Concurso

GDF recorre da decisão judicial que impôs 10 dias para realização de provas da PCDF

O Executivo esclareceu que "não faz nenhum sentido a realização das provas em 90 dias, pois, assim como os dirigentes da Polícia Civil do Distrito Federal foram surpreendidos com o avanço dos casos do novo coronavírus"

Darcianne Diogo
postado em 02/10/2020 22:22
 (crédito: Roberto Castro/Agência Brasília)
(crédito: Roberto Castro/Agência Brasília)

A Procuradoria-Geral do Distrito Federal (PGDF) recorreu da decisão da 2ª Vara da Fazenda Pública do DF, que determina a definição para a nova data para a realização das provas objetivas e discursivas do concurso da Polícia Civil do Distrito Federal (PCDF). A petição foi enviada à Justiça nesta sexta-feira (2/10). Em 24 de setembro, o juiz havia determinado à Escola Superior da PCDF e ao Cebraspe o prazo de 10 dias para o estabelecimento das novas datas.

Na justificativa, o GDF alegou que a nova decisão proferida gerou instabilidade entre os órgãos distritais, uma vez que o “ente público não teve a oportunidade de se manifestar sobre a determinação”. O edital do certame foi suspenso pela corporação em 14 de setembro, sob a justificativa de que a curva epidemiológica da covid-19 demanda cuidados na capital.
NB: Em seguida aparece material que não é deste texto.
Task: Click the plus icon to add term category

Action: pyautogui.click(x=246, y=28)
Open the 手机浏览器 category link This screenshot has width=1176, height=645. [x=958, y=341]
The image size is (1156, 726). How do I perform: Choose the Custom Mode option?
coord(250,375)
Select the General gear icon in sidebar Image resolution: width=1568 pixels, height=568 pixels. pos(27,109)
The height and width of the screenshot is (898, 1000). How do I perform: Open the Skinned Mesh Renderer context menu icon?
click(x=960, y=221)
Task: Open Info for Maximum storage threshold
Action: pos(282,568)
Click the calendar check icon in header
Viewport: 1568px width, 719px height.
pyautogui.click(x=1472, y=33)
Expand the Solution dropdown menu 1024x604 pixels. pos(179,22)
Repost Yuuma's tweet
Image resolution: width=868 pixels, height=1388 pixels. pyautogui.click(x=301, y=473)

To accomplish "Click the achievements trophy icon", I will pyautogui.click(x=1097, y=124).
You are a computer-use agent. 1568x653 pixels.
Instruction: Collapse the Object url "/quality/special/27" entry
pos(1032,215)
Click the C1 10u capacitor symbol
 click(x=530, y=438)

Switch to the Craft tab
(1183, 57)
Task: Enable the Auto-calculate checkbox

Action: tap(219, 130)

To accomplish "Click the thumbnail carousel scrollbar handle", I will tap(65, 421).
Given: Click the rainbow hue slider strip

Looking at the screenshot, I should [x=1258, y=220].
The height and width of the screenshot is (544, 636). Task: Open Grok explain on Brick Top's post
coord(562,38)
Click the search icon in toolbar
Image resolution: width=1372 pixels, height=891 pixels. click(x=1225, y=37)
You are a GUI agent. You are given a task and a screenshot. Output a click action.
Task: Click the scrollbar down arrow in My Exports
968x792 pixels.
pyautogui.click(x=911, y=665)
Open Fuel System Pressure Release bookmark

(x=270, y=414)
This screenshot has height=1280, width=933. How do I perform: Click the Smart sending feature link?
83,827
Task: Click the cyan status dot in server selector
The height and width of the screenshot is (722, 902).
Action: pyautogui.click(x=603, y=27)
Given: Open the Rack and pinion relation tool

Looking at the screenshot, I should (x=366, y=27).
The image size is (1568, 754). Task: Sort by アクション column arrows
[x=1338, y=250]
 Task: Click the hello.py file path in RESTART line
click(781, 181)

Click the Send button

O autor da ação civil pública, no entanto, pediu, em caráter liminar, que as provas fossem mantidas para 18 de outubro, data inicialmente prevista.

Quanto à definição das datas, o GDF esclareceu que “não faz nenhum sentido a realização das provas em 90 dias, pois, assim como os dirigentes da Polícia Civil do Distrito Federal foram surpreendidos com o avanço dos casos do novo coronavírus”. O Executivo criticou, ainda, a instabilidade do crescimento da doença no DF, o que não garante que, neste período de tempo, as provas possam ser aplicadas de maneira segura. “Temos visto cotidianamente situações de Estados que já estiveram, em tese, com a denominada imunidade de rebanho e, que, em virtude do surgimento de uma grande quantidade de novos casos, tiveram, às pressas, que adotar medidas mais restritivas de flexibilização de isolamento social”, diz o documento.

Por fim, o GDF salientou que a principal interessada em realizar o concurso é a própria PCDF, uma vez que “há necessidade de agentes de polícia para compor o quadro de servidores da corporação”. Mas argumentou que os gestores da instituição não poderiam ser irresponsáveis a ponto de manterem as datas das provas, mesmo com os elevados índices de contaminação do novo coronavírus.

Determinação


A decisão do juiz em dar o prazo de 10 dias à ESPC e ao Cebraspe partiu de uma ação popular proposta por um dos candidatos do certame. Na ação, ele questionou a legitimidade do motivo do ato administrativo, que cancelou o certame.


À época, o advogado de defesa do candidato, José da Silva Moura Neto, explicou. "É uma falta de respeito com o candidato de concurso público suspender a prova por período indeterminado, sob a alegação de que a curva da pandemia inspira cuidados, quando na verdade o edital foi publicado no pico da pandemia. Os candidatos precisam de uma certeza. É muito injusto eles gastarem o dinheiro da inscrição e não saber quando vai ter prova", afirmou.